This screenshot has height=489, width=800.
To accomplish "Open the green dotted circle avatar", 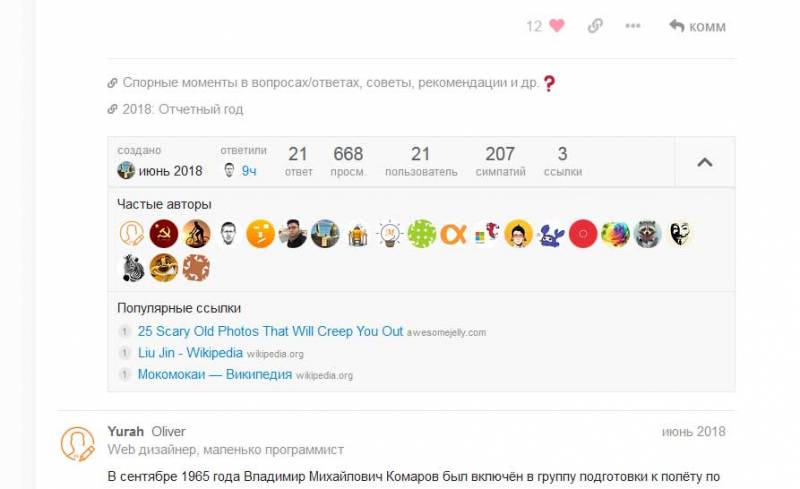I will 422,234.
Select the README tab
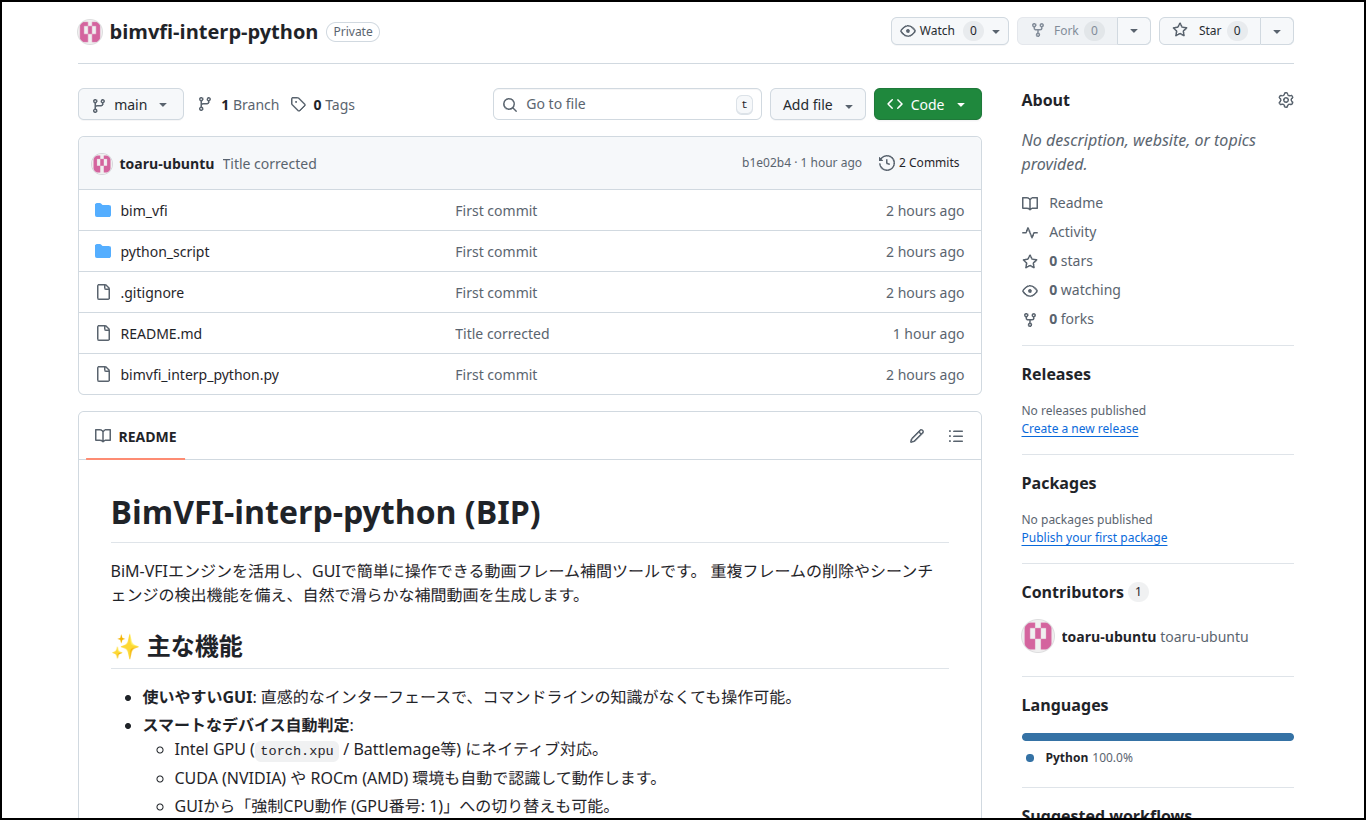Viewport: 1366px width, 820px height. click(136, 437)
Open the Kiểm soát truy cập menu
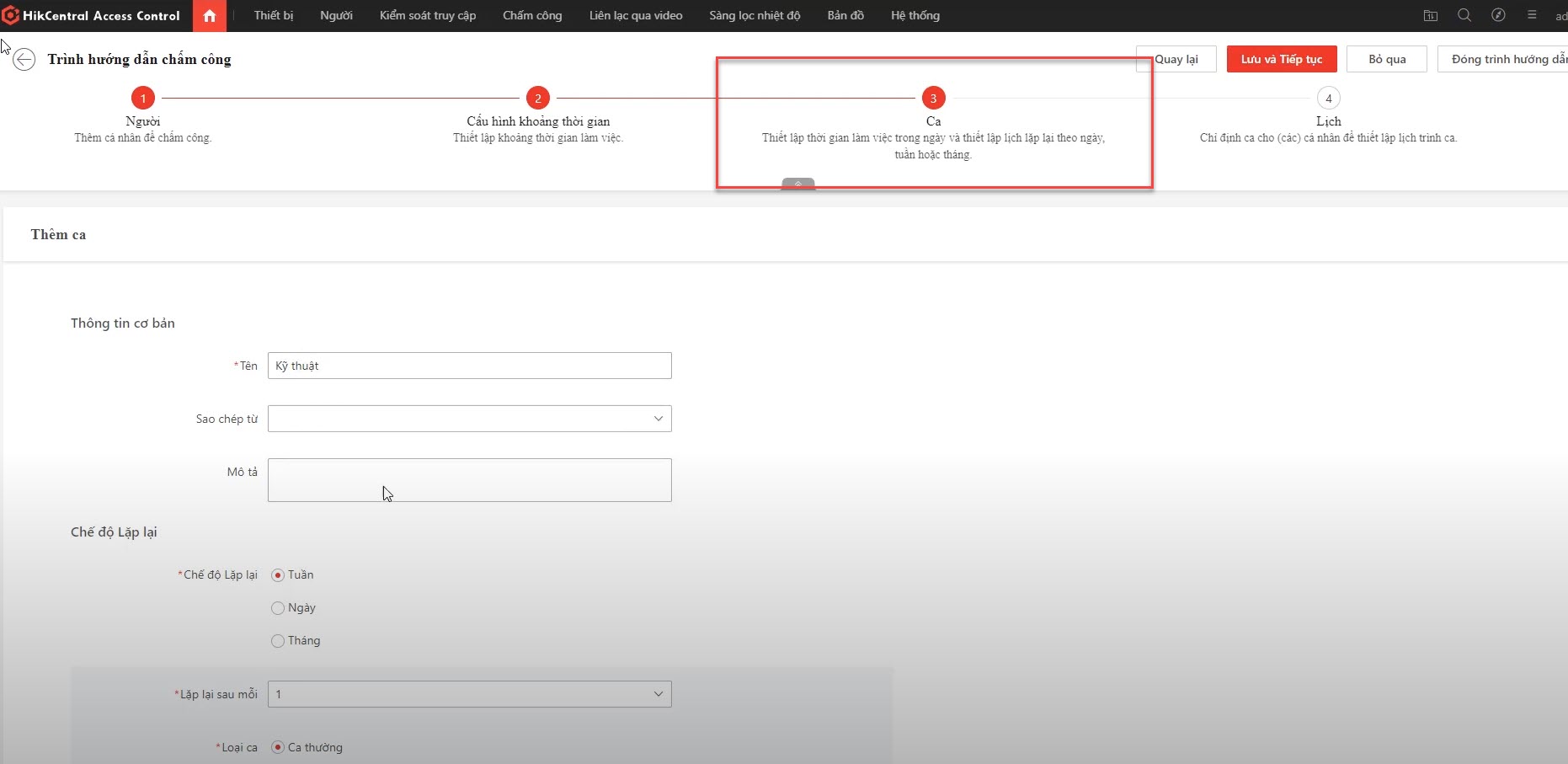This screenshot has height=764, width=1568. point(427,16)
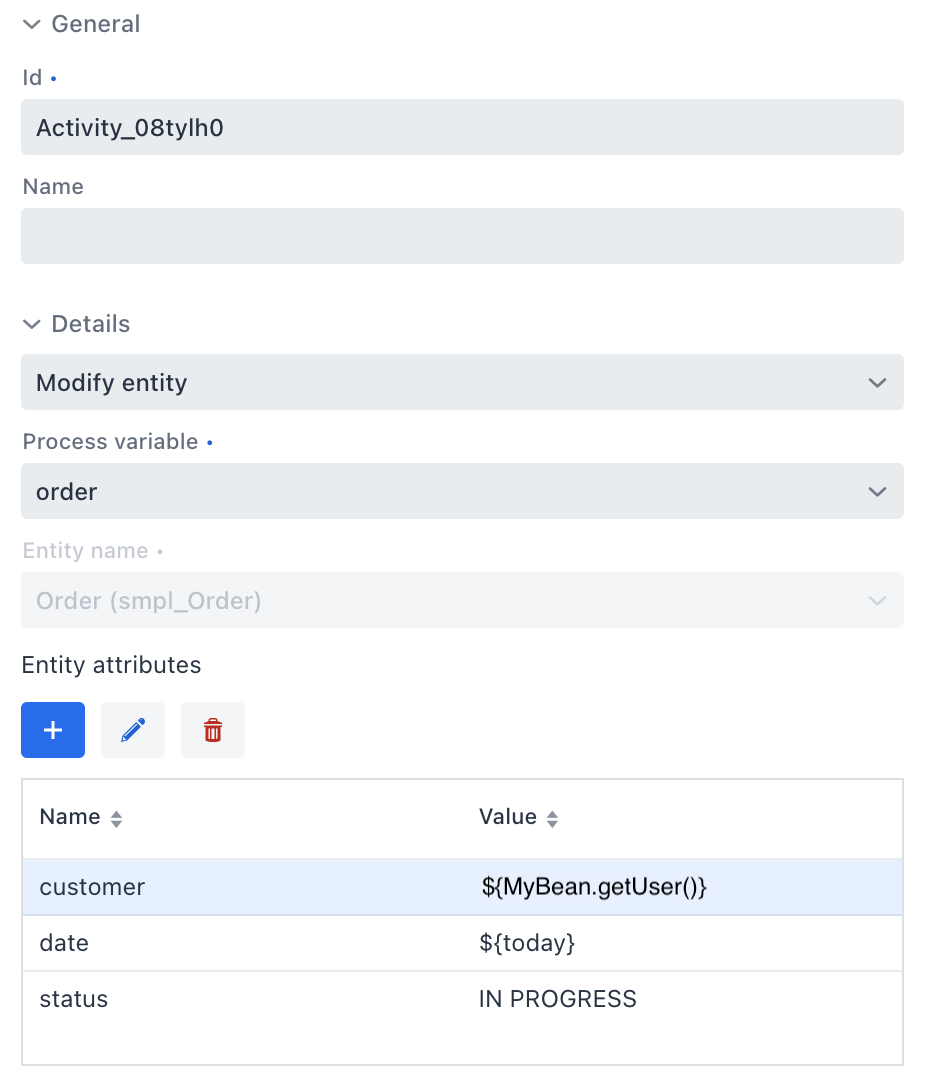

**ABOUT THIS EXERCISE:** Copy exactly the lines from the line holding "Select the README tab" to the final line of the listing, and leave the pictures out.

**SOLUTION TO THIS TASK:**
Select the README tab
Viewport: 1366px width, 820px height. click(136, 437)
Open the Kiểm soát truy cập menu
This screenshot has height=764, width=1568. point(427,16)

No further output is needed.